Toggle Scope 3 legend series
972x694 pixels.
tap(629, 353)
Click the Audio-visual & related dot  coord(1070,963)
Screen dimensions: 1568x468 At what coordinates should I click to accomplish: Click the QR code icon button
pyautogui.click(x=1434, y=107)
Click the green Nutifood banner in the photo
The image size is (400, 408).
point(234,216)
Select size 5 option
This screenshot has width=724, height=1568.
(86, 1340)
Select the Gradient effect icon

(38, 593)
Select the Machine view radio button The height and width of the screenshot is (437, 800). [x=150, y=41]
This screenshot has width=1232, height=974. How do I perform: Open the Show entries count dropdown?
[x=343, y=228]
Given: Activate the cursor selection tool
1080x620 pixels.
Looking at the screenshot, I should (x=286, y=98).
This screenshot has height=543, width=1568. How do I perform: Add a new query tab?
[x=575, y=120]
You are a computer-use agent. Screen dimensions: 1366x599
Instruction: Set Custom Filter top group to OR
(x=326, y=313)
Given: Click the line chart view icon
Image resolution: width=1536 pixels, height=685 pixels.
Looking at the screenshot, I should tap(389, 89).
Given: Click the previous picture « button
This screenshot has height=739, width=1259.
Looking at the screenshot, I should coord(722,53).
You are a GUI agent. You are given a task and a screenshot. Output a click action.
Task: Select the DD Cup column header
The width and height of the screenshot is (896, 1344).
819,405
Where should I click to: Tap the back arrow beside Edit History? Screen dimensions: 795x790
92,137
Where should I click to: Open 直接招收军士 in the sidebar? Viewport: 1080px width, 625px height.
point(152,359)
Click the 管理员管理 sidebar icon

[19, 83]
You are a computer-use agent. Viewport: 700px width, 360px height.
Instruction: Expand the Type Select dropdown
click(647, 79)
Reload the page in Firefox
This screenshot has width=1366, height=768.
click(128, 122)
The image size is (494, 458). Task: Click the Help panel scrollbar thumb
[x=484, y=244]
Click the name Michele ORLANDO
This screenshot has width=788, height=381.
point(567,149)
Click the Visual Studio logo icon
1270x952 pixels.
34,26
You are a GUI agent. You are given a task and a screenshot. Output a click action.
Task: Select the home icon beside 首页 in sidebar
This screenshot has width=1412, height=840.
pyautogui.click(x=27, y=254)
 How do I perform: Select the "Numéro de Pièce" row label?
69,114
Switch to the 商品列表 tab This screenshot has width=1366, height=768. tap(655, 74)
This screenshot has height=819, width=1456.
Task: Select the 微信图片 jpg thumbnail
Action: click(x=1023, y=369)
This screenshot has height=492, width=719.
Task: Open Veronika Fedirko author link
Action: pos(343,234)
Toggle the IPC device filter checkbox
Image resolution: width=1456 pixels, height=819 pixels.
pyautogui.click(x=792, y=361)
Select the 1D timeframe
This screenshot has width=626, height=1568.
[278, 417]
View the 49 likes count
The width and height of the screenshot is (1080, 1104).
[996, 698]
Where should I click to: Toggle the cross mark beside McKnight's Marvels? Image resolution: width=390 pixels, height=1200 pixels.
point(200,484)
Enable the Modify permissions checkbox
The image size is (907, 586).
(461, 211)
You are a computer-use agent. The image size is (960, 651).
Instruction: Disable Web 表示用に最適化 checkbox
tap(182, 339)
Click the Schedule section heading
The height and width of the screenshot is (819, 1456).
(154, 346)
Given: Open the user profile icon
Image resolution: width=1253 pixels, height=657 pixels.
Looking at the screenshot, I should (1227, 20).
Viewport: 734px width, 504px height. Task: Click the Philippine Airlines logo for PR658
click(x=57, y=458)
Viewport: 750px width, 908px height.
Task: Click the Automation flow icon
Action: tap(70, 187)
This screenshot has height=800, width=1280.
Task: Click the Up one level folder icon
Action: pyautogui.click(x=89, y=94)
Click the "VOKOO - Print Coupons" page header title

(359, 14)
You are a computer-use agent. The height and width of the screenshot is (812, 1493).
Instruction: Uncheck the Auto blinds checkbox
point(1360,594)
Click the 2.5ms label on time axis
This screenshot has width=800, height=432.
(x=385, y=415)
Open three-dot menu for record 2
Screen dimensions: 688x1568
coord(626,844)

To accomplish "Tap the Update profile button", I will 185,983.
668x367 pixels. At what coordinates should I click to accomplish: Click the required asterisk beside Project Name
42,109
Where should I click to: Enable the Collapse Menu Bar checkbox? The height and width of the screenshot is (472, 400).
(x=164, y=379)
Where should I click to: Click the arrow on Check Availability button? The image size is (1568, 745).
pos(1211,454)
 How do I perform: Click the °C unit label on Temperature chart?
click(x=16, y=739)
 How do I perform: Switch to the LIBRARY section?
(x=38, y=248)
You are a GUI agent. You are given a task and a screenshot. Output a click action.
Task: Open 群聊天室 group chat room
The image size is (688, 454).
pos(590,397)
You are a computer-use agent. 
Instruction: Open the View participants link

━━━━━━

* [PROBLEM STATEMENT]: Could you rewrite the rows as a numbered list, starting with the line that contains "Switch to the 商品列表" and ending with the line that contains "Action: pos(343,234)", both included and any blank lines omitted?

* [RIGHT ANSWER]:
1. Switch to the 商品列表 tab This screenshot has width=1366, height=768. tap(655, 74)
2. This screenshot has height=819, width=1456.
3. Task: Select the 微信图片 jpg thumbnail
4. Action: click(x=1023, y=369)
5. This screenshot has height=492, width=719.
6. Task: Open Veronika Fedirko author link
7. Action: pos(343,234)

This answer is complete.